Department of Medicine, Brigham and Women's Hospital and Harvard Medical School, 75 Francis Street, Boston, MA 02115, USA.
Nat Rev Endocrinol. 2010 Aug;6(8):464-70. doi: 10.1038/nrendo.2010.104. Epub 2010 Jun 29.
A 29-year-old man was referred to a multidisciplinary pituitary clinic with a 3.5-year history of central diabetes insipidus, initially presumed to be idiopathic based on a normal MRI scan of the pituitary gland. Subsequent scanning revealed a suprasellar mass, which demonstrated progressive enlargement on serial imaging. He also developed hypogonadotropic hypogonadism.
Measurement of levels of serum morning fasting cortisol, adrenocorticotropic hormone, total testosterone, luteinizing hormone, follicle-stimulating hormone, prolactin, insulin-like growth factor 1, TSH and free T(4), MRI of the pituitary gland and a transsphenoidal biopsy of a pituitary mass were performed.
Lymphocytic hypophysitis presenting with diabetes insipidus, with development of hypogonadotropic hypogonadism and a suprasellar mass.

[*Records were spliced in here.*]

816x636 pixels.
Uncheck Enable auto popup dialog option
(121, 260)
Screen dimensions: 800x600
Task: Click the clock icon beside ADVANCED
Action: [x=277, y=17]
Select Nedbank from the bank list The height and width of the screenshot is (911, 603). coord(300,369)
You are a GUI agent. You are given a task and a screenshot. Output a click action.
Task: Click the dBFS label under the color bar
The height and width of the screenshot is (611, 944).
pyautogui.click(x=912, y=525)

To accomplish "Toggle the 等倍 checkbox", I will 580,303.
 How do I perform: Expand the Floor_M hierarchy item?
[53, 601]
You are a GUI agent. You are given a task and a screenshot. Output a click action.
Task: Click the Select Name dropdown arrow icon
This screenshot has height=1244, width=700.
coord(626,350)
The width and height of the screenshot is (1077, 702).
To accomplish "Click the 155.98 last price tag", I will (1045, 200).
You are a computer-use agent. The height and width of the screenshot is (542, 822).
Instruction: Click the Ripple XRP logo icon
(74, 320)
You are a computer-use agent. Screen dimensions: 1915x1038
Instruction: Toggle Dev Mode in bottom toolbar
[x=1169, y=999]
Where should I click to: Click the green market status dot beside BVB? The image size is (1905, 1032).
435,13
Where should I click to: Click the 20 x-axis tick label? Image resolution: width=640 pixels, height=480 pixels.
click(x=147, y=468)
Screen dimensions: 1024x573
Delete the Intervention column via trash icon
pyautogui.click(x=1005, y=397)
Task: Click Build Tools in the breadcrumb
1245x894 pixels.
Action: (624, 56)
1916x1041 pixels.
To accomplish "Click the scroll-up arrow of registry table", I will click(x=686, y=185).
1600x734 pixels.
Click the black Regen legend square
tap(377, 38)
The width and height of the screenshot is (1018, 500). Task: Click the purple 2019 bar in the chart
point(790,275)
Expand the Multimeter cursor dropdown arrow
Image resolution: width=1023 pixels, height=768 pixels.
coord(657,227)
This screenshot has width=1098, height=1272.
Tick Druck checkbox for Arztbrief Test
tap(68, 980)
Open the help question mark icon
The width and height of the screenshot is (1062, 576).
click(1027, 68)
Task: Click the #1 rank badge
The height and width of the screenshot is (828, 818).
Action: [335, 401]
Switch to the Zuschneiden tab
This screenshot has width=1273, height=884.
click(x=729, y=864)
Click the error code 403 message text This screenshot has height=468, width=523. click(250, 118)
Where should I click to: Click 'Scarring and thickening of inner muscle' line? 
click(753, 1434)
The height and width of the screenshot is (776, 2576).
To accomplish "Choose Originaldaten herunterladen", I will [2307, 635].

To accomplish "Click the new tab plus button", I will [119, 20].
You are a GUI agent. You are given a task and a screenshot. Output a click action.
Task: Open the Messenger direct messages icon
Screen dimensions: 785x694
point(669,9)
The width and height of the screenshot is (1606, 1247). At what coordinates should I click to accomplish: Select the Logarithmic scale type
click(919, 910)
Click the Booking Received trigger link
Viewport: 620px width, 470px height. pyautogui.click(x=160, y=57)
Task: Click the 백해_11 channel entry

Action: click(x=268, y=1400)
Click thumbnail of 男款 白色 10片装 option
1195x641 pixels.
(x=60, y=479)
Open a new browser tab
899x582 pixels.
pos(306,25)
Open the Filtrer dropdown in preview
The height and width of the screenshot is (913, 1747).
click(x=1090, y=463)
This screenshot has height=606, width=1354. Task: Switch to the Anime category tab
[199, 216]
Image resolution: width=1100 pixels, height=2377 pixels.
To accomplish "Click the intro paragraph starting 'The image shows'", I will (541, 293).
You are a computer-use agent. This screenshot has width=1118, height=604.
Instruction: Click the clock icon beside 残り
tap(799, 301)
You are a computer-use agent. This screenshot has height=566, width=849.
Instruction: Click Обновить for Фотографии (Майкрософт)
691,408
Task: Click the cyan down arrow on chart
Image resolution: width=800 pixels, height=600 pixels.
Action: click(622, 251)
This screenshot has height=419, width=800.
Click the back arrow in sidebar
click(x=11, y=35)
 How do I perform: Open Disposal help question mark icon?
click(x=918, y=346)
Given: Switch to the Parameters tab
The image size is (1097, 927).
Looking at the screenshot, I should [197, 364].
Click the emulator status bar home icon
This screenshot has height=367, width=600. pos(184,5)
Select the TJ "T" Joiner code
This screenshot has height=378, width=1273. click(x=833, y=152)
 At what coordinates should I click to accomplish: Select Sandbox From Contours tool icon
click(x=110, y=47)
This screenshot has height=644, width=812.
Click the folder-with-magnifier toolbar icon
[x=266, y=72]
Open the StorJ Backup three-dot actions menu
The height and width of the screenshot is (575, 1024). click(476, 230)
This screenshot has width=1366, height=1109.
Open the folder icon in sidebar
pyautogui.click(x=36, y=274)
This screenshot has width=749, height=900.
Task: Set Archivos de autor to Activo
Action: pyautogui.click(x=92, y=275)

The patient was treated with intranasal desmopressin and transdermal testosterone. The underlying lymphocytic hypophysitis was initially managed conservatively with serial MRI and visual field testing. No immunosuppressant medication was given and, aside from the diagnostic transsphenoidal biopsy, no surgical intervention was required. He subsequently developed secondary hypothyroidism, secondary adrenal insufficiency and growth hormone deficiency. These disorders were managed with levothyroxine and prednisone.
一名 29 岁男性因 3.5 年中枢性尿崩症病史就诊于多学科垂体疾病门诊,最初根据垂体 MRI 正常而推测为特发性。随后的扫描显示鞍上肿块,连续影像学检查显示其进行性增大。他还出现了促性腺激素低下性性腺功能减退症。
进行了血清晨空腹皮质醇、促肾上腺皮质激素、总睾酮、黄体生成素、卵泡刺激素、催乳素、胰岛素样生长因子 1、促甲状腺激素和游离 T(4)的测定,以及垂体 MRI 和垂体肿块经蝶窦活检。
淋巴细胞性垂体炎伴尿崩症,伴有促性腺激素低下性性腺功能减退症和鞍上肿块。
患者接受了鼻腔内去氨加压素和经皮睾酮治疗。最初采用连续 MRI 和视野检查对潜在的淋巴细胞性垂体炎进行保守治疗。未给予免疫抑制剂,除了诊断性经蝶窦活检外,无需手术干预。随后他出现了继发性甲状腺功能减退症、继发性肾上腺皮质功能不全和生长激素缺乏症。这些疾病通过左甲状腺素和泼尼松进行治疗。